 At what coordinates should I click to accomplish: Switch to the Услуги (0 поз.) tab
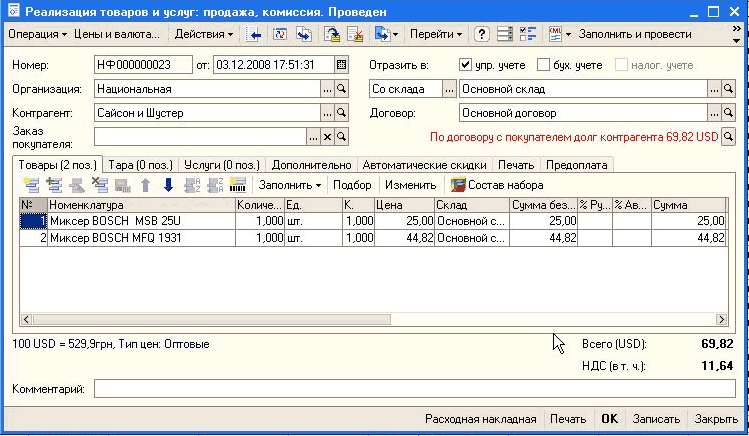click(220, 165)
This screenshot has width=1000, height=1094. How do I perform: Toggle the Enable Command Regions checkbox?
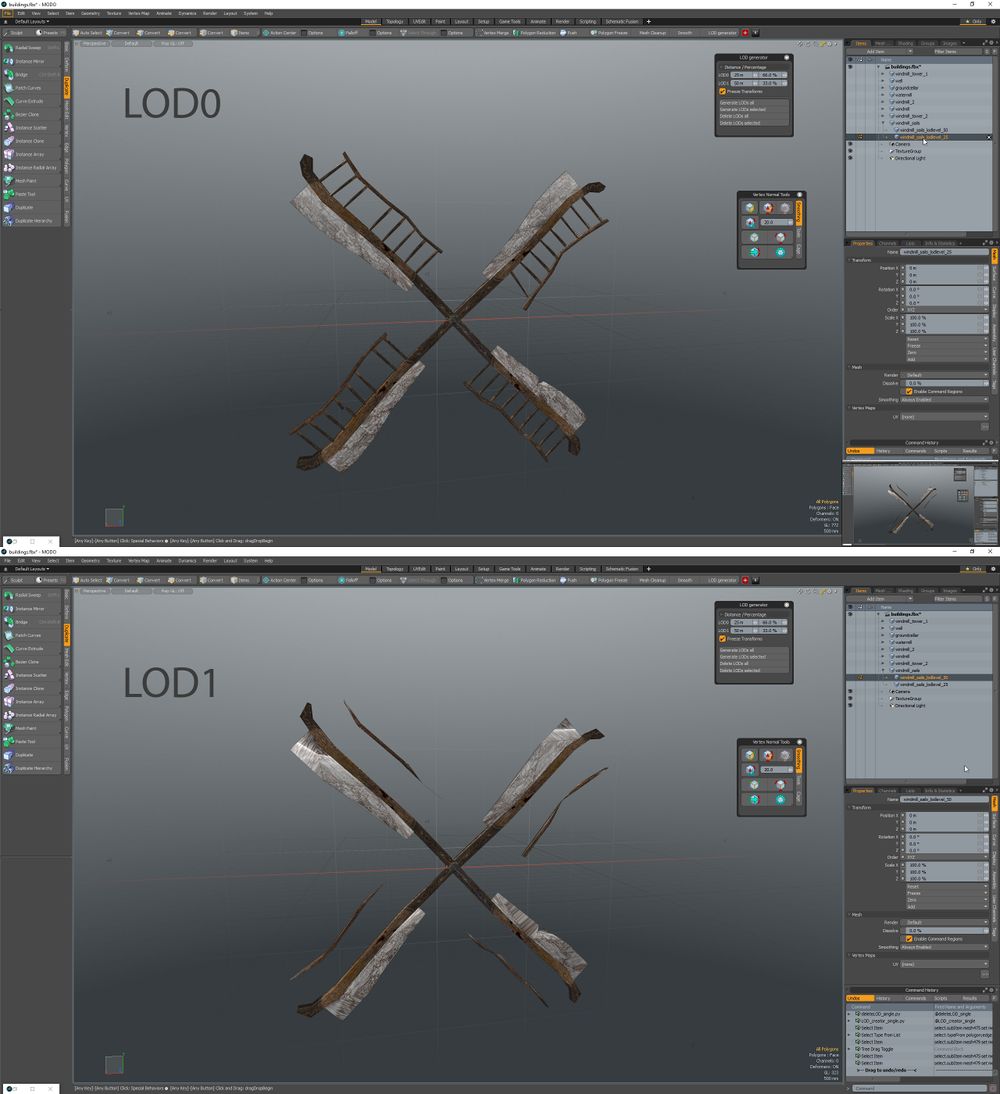[x=909, y=390]
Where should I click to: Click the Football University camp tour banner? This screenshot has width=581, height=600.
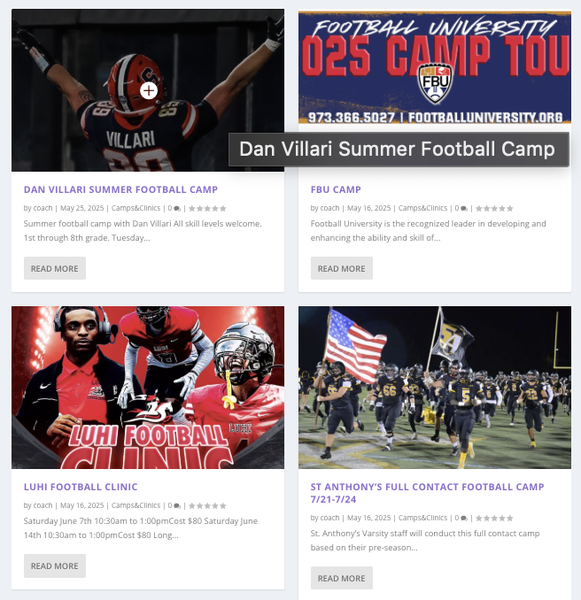tap(435, 67)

:: WHAT IS ASKED ::
Replace every "screenshot" in the data above with "image" and write all the lines out again otherwise unchanged, leaving the pictures out.

:: FULL ANSWER ::
 At what coordinates should I click to accomplish: Switch to the Услуги (0 поз.) tab
click(220, 165)
This image has width=1000, height=1094. How do I perform: Toggle the Enable Command Regions checkbox?
[x=909, y=390]
Where should I click to: Click the Football University camp tour banner? This image has width=581, height=600.
tap(435, 67)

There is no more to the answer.